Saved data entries
•••

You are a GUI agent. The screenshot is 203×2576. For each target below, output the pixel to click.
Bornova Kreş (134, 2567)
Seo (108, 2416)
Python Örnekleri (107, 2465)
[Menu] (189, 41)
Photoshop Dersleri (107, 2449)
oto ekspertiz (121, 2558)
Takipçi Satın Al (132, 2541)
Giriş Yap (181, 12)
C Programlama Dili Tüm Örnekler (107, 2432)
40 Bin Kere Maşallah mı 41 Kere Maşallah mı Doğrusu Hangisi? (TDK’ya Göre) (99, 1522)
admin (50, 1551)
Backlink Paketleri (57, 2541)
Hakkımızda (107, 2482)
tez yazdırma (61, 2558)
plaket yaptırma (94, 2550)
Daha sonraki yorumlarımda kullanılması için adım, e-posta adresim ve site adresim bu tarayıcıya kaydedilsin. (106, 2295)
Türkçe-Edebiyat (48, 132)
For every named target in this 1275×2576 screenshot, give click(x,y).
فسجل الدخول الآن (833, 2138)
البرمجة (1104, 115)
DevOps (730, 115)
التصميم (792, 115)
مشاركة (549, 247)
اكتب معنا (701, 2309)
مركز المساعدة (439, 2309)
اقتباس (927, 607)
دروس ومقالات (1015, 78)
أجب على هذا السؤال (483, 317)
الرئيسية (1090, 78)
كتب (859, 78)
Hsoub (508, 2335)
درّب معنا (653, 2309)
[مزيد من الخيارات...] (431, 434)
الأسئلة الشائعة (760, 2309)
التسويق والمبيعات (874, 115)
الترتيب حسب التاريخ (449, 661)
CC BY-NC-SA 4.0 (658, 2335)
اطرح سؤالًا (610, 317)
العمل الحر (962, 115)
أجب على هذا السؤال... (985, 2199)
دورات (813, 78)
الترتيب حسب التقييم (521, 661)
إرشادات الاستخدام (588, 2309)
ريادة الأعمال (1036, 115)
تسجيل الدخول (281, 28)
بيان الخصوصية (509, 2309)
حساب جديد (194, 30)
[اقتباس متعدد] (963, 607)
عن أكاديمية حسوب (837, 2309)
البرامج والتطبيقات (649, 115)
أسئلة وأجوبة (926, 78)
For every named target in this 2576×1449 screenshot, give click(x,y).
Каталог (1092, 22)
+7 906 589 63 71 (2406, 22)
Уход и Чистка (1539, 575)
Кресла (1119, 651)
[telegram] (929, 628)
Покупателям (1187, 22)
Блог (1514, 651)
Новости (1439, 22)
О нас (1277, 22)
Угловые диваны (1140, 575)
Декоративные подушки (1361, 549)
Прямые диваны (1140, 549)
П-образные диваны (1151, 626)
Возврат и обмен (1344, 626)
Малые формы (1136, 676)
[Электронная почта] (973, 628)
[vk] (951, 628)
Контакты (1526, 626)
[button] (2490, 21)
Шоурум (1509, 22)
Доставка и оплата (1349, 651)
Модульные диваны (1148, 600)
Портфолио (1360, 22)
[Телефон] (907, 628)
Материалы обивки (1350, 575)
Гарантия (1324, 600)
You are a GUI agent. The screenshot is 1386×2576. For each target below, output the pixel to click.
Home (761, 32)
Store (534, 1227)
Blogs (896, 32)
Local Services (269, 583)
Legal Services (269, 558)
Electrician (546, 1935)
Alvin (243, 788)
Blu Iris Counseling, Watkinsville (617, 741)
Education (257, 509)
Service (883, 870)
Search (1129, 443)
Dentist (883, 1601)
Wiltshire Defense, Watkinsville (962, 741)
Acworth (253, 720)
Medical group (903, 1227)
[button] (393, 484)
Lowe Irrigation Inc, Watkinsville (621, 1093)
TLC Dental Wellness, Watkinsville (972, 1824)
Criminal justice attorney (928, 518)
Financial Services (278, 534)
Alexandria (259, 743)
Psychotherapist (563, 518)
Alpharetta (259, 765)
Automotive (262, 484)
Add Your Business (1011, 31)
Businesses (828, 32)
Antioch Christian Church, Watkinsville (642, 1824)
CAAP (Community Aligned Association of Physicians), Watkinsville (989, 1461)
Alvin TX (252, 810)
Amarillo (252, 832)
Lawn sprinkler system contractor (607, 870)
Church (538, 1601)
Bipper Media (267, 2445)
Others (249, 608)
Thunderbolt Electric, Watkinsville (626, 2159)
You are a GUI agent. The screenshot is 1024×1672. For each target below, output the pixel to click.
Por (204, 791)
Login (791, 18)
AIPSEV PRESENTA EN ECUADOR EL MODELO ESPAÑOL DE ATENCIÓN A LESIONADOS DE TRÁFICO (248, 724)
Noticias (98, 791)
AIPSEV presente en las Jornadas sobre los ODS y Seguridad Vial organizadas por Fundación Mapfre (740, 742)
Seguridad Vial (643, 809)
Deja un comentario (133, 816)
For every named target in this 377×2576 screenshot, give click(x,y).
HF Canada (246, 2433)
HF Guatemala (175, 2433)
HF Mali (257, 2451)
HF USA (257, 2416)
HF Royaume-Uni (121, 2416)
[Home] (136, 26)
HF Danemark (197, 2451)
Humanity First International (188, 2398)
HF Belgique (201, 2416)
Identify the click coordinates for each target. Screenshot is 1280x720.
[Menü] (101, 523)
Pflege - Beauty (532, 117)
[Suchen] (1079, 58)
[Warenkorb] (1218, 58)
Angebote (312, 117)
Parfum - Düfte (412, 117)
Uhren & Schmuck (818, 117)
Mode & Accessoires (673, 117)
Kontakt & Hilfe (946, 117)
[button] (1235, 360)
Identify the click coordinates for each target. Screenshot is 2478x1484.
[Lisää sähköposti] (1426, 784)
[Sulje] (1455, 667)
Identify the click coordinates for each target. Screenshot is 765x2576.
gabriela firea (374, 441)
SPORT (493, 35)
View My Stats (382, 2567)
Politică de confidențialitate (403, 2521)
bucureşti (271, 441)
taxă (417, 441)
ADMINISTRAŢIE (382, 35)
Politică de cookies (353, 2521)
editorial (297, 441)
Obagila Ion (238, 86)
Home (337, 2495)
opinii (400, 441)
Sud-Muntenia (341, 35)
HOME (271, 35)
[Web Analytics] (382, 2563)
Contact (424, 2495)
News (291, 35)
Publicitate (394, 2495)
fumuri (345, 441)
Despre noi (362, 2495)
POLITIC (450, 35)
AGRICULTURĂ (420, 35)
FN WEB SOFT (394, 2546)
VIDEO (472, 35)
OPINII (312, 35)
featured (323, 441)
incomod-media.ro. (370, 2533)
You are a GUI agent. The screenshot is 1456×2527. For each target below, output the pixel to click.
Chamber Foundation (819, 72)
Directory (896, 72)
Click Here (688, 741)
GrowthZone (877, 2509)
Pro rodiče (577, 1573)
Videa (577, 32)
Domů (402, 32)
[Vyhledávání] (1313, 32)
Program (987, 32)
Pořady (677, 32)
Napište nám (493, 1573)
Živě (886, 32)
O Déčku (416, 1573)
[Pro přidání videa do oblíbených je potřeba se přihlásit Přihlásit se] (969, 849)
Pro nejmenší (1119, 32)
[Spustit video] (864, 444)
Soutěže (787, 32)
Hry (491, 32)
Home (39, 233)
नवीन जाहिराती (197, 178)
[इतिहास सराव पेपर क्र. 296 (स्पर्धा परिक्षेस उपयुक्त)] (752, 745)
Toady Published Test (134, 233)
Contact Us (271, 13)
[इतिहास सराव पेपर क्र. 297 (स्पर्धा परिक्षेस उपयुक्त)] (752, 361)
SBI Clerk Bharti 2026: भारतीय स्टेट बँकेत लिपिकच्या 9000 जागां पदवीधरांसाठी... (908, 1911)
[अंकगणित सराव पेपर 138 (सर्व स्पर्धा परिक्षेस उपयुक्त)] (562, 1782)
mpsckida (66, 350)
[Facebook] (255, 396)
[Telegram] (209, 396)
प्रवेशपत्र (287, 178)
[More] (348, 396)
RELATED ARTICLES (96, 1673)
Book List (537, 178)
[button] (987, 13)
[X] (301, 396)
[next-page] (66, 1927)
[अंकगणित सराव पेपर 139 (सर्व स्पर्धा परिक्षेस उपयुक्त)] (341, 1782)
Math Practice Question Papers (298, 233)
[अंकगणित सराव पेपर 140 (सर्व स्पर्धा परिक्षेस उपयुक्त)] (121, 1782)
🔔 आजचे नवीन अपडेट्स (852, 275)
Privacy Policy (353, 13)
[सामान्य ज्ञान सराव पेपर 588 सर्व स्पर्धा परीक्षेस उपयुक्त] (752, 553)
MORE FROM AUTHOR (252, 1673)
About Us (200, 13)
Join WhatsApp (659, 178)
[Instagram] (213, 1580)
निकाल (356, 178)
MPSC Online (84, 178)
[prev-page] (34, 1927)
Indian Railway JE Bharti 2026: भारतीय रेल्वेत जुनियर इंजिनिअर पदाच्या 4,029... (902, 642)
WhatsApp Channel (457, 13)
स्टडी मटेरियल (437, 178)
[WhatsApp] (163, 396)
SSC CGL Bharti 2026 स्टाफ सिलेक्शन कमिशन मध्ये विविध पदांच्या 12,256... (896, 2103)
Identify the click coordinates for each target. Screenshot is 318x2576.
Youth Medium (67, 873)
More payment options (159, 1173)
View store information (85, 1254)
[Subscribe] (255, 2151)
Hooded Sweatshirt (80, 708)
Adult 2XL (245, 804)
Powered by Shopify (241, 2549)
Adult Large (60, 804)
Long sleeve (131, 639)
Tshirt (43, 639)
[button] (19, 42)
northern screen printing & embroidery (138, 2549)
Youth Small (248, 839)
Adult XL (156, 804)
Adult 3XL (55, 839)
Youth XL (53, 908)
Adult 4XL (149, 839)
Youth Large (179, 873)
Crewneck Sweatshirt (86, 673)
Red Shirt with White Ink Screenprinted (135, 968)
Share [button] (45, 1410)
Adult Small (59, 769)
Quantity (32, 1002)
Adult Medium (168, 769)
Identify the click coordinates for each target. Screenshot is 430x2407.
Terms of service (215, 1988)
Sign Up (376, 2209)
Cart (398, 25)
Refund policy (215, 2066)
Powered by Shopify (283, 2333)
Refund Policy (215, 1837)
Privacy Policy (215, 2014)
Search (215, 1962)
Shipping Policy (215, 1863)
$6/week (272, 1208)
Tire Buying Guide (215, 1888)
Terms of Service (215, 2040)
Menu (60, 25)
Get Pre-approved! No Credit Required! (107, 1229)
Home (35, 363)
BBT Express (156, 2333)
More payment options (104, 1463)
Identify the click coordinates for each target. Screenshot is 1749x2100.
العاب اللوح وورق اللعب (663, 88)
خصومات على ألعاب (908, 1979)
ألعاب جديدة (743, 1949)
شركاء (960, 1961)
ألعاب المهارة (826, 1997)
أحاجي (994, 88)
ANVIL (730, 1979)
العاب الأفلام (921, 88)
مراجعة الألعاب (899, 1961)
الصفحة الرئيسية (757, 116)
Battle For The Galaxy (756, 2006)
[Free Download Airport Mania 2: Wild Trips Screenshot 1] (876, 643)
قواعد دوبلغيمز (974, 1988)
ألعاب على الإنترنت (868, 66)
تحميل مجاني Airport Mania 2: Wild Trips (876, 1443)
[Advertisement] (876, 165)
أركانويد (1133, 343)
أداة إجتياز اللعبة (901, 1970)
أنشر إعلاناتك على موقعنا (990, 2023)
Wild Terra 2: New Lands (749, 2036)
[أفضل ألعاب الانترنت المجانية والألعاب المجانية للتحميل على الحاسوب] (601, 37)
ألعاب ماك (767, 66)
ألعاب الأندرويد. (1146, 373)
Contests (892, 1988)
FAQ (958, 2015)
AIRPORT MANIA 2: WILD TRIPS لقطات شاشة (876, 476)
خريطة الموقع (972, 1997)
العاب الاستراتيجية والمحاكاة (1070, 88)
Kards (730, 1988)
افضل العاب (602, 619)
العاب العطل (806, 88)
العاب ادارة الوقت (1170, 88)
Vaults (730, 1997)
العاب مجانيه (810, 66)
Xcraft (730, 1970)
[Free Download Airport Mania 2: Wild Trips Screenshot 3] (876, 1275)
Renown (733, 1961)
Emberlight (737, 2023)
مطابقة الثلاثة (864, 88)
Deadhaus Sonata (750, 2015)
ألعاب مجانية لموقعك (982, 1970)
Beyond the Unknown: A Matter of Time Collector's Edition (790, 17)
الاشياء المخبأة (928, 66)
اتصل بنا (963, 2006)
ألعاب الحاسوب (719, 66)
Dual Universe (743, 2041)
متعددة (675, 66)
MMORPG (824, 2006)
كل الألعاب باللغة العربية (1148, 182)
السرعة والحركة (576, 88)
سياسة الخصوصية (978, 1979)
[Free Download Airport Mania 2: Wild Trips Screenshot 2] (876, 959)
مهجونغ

•••

The response must hold only the lines above from the line with "Alexandria (259, 743)" through the line with "Thunderbolt Electric, Watkinsville", each copied exactly, both ends kept.

Alexandria (259, 743)
Psychotherapist (563, 518)
Alpharetta (259, 765)
Automotive (262, 484)
Add Your Business (1011, 31)
Businesses (828, 32)
Antioch Christian Church, Watkinsville (642, 1824)
CAAP (Community Aligned Association of Physicians), Watkinsville (989, 1461)
Alvin TX (252, 810)
Amarillo (252, 832)
Lawn sprinkler system contractor (607, 870)
Church (538, 1601)
Bipper Media (267, 2445)
Others (249, 608)
Thunderbolt Electric, Watkinsville (626, 2159)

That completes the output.